Jednocześnie proces ten może być kontrolowany i wspierany przez ponadnarodowe organy Państwa Związkowego Białorusi i Rosji, a nawet przez rosyjską obecność wojskową. Przestrzeń dla aktywności politycznej pozostanie ograniczona, a kolejnym „prezydentem” może zostać albo przedstawiciel klanu Łukaszenki (wersja azerbejdżańska), albo członek nomenklatury lub wojskowy (wersja uzbecka). Taka konfiguracja przyczyni się do intensywnej dezintegracji państwowości białoruskiej i wypalania jej społecznych i gospodarczych zasobów.
Drugi możliwy scenariusz realizowany przez Rosję w okresie transferu władzy to kontrola pośrednia, możliwa w warunkach zachowania integracyjnego status quo (scenariusz armeński).

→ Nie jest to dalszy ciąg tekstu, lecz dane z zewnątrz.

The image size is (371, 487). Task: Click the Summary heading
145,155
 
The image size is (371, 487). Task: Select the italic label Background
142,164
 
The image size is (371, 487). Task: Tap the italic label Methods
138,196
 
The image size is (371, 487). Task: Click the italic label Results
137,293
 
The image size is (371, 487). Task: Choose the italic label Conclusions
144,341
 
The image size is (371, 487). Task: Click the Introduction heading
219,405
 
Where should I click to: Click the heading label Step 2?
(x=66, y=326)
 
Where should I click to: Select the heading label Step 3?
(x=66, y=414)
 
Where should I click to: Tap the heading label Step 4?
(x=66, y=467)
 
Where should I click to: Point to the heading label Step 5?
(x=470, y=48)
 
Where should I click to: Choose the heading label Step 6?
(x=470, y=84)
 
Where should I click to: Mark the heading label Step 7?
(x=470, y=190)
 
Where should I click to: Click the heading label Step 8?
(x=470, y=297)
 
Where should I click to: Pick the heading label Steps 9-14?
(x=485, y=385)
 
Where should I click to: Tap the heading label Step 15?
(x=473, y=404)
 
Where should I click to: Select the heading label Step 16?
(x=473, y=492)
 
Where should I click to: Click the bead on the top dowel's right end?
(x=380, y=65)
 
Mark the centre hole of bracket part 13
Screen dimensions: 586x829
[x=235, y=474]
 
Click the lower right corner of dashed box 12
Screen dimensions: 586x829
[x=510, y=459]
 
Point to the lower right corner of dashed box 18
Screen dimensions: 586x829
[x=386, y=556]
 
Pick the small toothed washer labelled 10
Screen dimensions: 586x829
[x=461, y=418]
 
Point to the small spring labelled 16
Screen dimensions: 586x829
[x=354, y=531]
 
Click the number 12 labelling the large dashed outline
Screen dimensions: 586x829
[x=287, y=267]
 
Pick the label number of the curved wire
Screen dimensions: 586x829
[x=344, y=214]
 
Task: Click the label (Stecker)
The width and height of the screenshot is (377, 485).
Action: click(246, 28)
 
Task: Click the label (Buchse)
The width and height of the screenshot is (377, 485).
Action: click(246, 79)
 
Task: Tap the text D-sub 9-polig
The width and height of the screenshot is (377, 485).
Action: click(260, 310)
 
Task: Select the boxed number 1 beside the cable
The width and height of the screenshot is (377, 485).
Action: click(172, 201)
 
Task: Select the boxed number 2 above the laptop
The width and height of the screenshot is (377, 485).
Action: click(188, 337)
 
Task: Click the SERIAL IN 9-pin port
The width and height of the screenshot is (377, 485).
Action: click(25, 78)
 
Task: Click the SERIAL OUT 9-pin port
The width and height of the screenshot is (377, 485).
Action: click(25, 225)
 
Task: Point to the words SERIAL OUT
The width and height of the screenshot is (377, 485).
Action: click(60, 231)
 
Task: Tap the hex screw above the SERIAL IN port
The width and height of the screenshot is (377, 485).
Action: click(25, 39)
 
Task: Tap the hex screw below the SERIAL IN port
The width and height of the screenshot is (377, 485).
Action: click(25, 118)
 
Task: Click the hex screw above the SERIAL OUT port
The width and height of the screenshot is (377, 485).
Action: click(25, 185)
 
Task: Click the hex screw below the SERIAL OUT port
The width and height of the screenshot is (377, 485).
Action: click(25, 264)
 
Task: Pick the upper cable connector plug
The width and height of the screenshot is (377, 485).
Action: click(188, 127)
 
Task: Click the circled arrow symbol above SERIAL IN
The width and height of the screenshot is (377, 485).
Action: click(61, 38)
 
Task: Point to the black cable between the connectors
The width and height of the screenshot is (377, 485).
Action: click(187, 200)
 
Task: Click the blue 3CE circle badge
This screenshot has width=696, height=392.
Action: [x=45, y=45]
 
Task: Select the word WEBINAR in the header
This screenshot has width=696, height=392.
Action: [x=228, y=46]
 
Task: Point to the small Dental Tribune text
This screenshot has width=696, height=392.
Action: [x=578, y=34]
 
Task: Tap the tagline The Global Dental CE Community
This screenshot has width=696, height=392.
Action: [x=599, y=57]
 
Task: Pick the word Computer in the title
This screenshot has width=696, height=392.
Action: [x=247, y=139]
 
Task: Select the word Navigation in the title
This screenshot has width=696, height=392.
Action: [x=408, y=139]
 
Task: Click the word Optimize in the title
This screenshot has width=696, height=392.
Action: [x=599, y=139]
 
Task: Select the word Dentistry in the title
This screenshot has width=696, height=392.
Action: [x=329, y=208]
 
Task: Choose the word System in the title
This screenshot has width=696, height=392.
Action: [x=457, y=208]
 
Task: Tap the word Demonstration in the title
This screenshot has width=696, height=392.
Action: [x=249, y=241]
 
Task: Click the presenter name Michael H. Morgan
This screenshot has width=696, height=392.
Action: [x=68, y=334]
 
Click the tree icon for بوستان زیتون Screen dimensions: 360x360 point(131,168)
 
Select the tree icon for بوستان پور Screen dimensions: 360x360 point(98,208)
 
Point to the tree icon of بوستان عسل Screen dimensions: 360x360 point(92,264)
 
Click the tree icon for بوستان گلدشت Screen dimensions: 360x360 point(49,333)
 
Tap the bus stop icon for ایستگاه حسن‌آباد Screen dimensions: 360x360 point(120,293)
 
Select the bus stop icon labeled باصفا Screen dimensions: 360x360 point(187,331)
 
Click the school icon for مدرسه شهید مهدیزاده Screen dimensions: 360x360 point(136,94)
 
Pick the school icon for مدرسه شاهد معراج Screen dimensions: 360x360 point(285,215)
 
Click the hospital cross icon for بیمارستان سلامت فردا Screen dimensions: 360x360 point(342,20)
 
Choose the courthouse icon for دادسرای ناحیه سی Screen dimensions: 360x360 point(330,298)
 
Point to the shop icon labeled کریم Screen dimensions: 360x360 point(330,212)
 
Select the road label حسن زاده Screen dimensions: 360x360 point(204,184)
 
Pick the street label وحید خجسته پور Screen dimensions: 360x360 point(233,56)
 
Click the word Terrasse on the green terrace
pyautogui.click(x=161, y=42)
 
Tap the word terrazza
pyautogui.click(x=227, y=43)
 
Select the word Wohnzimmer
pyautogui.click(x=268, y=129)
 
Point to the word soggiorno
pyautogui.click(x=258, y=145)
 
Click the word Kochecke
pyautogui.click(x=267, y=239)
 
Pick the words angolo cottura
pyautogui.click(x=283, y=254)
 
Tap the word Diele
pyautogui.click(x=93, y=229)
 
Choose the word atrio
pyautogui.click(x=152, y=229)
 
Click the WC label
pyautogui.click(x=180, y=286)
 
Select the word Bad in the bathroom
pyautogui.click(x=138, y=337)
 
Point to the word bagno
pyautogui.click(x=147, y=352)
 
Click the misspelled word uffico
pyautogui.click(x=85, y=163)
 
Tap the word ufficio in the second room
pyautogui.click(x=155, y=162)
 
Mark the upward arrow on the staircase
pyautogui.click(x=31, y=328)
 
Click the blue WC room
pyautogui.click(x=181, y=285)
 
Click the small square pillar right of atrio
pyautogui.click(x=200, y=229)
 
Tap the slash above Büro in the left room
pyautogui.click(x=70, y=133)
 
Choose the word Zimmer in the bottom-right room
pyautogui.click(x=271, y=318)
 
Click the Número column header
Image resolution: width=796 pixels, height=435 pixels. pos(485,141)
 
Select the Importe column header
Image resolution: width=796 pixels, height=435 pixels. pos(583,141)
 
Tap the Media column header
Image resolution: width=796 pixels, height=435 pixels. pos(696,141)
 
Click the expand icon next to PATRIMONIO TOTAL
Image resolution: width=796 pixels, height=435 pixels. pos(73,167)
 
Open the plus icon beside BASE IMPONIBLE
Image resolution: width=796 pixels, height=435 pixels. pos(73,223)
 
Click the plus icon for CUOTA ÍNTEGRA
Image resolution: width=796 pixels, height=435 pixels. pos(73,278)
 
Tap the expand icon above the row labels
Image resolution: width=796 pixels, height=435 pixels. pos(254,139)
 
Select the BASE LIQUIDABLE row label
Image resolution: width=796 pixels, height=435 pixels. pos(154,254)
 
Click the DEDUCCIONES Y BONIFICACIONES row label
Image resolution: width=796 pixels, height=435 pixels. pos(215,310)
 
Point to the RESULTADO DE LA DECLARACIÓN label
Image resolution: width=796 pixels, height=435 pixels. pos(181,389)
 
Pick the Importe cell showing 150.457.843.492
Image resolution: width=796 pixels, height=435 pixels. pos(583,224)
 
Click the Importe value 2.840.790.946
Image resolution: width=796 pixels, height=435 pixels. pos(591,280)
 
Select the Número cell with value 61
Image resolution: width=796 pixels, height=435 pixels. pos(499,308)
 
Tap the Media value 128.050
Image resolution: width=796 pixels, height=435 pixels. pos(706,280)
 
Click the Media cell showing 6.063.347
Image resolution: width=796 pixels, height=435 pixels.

Zakłada on miękki autorytarny tranzyt, gwarantujący zachowanie strategicznej obecności Rosji na Białorusi, pozostawia Białoruś w kluczowych projektach geopolitycznych OUBZ, SOW (Szanghajska Organizacja Współpracy), w związku z Rosją, przy osłabionej kontroli nad wewnętrznymi procesami politycznymi. Taki scenariusz mógłby sprzyjać większej autonomii politycznej społeczeństwa obywatelskiego, stwarzając warunki (choć bardzo ograniczone) do kompromisu między opozycją a rządzącą nomenklaturą. Nie wyklucza to pozornie demokratycznej reprezentacji w parlamencie i władzach lokalnych, ale i nie przewiduje systematycznej demokratyzacji instytucji państwowych. Taka opcja wymagałaby pełnej akceptacji opozycji dla przedstawiciela nomenklatury wskazanego jako prezydenta, kontrolowanego przez Moskwę. Jednocześnie byłby kontynuowany demontaż narodowych fundamentów i białoruskiej państwowości. W rzeczywistości powstałby reżim hybrydowy z silnymi prorosyjskimi wpływami oligarchicznymi. Uprawianie antynarodowej polityki pogorszy warunki społeczno-kulturowe i podważy szanse na powstanie silnego antyrosyjskiego ruchu, a szybka konsolidacja białoruskich i rosyjskich interesów oraz umacnianie korupcji doprowadzą do dalszej degradacji Białorusi.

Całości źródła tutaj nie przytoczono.